I am accepting a POST request like so:

Socket connection = m_connection;
Byte[] receive = new Byte[1024];

int received = connection.Receive(receive);
Console.WriteLine(received.ToString());

string request = Encoding.ASCII.GetString(receive);
Console.WriteLine(request);

The post values end up being weird, if I post text values a lot of times they end up with a lot of +'s behind them. If I post C:\Users\John Doe\wwwroot, it ends up being: C%3A%5CUsers%5John+Doe%5Cwwwroot

index.html becomes index.html++++++++++++++++++++++++++++++++

It seems I am getting the Encoding wrong somehow, however I tried multiple encodings, and they have same weirdness. What is the best way to correctly read a HTTP POST request from a socket byte stream?

Answer 1

You need to trim the byte array receive that you are passing to the GetString method. Right now, you are passing all 1024 bytes, so the GetString method is trying to encode those as best it can.
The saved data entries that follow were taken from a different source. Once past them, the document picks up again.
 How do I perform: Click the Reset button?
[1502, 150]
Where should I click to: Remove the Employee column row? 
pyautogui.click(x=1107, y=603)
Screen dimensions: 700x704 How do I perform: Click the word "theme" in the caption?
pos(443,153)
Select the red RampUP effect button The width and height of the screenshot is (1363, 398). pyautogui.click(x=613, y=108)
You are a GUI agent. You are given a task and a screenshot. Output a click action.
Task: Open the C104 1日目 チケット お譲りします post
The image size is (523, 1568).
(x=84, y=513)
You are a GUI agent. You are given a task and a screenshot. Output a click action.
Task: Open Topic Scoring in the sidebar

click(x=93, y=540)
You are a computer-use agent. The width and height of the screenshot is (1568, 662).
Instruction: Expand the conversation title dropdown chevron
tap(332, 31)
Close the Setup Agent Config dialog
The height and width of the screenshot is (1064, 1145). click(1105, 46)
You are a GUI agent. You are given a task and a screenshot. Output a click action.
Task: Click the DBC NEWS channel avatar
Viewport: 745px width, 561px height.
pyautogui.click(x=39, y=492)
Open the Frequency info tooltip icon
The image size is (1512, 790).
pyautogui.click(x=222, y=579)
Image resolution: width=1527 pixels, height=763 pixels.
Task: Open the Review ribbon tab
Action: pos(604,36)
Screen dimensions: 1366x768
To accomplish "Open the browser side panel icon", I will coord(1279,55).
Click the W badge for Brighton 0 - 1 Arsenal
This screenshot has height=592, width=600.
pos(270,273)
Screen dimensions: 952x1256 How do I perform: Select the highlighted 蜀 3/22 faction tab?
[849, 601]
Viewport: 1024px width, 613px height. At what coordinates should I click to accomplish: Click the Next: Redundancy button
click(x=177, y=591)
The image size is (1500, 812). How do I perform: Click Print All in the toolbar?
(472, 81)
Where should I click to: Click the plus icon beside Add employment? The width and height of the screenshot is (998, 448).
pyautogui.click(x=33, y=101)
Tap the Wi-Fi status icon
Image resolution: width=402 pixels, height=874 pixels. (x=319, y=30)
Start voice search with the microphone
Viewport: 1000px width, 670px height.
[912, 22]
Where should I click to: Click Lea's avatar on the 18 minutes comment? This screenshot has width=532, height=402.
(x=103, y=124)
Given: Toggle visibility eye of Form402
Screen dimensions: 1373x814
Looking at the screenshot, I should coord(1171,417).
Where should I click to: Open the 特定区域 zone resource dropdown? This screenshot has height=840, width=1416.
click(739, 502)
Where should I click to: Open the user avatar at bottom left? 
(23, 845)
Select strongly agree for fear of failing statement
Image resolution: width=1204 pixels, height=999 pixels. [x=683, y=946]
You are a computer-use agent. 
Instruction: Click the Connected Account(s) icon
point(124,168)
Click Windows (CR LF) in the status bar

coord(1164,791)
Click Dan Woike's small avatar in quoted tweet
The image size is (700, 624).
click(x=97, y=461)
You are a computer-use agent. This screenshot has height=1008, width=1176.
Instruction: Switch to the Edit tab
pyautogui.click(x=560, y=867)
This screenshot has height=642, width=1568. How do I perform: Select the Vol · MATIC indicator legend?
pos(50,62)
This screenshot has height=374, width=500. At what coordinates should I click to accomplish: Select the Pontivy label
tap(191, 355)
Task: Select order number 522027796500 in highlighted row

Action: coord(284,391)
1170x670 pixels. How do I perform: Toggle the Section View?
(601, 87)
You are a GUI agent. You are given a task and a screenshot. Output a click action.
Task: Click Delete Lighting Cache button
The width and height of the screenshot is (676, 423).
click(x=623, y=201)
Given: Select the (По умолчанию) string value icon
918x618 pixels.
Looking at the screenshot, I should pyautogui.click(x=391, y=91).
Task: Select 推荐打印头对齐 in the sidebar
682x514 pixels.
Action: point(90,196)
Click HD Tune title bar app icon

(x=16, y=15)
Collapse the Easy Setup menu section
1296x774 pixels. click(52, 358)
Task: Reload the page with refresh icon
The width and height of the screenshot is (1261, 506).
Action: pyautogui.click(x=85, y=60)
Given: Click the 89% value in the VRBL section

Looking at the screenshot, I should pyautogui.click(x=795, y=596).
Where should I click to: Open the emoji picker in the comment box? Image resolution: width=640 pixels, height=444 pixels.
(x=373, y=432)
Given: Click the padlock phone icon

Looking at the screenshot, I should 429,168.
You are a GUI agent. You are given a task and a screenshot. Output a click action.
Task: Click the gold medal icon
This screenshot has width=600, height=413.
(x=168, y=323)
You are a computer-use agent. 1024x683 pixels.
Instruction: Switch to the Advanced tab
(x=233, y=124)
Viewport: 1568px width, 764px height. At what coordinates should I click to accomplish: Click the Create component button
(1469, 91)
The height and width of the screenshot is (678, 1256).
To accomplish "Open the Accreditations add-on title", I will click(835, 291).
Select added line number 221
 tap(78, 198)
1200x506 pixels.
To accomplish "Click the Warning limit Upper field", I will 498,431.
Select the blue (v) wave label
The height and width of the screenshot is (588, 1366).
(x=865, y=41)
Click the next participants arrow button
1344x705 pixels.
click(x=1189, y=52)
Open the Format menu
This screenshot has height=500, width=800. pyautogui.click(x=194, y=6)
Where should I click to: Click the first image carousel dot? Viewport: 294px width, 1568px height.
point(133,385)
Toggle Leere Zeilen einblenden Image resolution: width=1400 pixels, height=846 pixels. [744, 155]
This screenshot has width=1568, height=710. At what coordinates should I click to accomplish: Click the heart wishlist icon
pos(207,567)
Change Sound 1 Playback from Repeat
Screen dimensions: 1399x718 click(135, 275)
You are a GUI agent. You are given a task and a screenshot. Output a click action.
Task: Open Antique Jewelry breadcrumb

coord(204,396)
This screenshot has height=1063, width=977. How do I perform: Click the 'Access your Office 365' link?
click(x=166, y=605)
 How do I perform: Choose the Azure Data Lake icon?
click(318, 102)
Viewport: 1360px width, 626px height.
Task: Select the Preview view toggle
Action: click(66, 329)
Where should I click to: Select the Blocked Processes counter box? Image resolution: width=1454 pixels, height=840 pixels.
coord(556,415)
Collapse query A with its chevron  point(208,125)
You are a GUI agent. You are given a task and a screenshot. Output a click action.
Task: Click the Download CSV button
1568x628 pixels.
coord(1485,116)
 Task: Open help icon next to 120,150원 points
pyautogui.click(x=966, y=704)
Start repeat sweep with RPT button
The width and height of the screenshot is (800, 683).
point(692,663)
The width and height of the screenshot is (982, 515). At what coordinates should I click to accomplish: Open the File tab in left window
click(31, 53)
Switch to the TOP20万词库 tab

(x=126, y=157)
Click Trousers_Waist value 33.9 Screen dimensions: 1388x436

You need to use the received variable to indicate the bounds for the string you are encoding.

Answer 2

First of, you don't need to decode the input, HTTP is ASCII and it be faster to work with just bytes. Now, what you'll want to do is that you'll define a maximum HTTP request header size, say 4K? and then you'll keep reading bytes until you hit \r\n\r\n this signals the end of the HTTP request. You'll need to enforce this maximum header size limit otherwise a single malicious users could send a infinite HTTP request and your server would run out of memory.

You should read the HTTP specification.

Depending on your HTTP request the HTTP content can be many things and you need to act accordingly. The HTTP protocol itself is always ASCII so you can treat it as just bytes but the content can be encoded very differently. This is generally explained by the Content-Type: header. But again, read the HTTP specification.

Answer 3

You should use System.Web.HttpUtility.UrlDecode not Encoding.ASCII to peform the decoding.

You will probably get away with passing Encoding.Default as the second parameter to this static method.

Your are seeing the result of a HTML form POST which encodes the values as if they were being appended to a URL as a search string. Hence it is a & delimited set of name=value pairs. Any out-of-band characters are encoded to their hex value %xx.

The UrlDecode method will decode all this for you.

As other have stated you really need to chunk the stream in, it may be bigger that 1K.

Strictly speaking you should check the Content-Type header for any ;CharSet= attribute. If present you need to ensure the character encode you pass to UrlDecode is appropriate to that CharSet (e.g., if CharSet=UTF-8 then use Encoding.UTF8).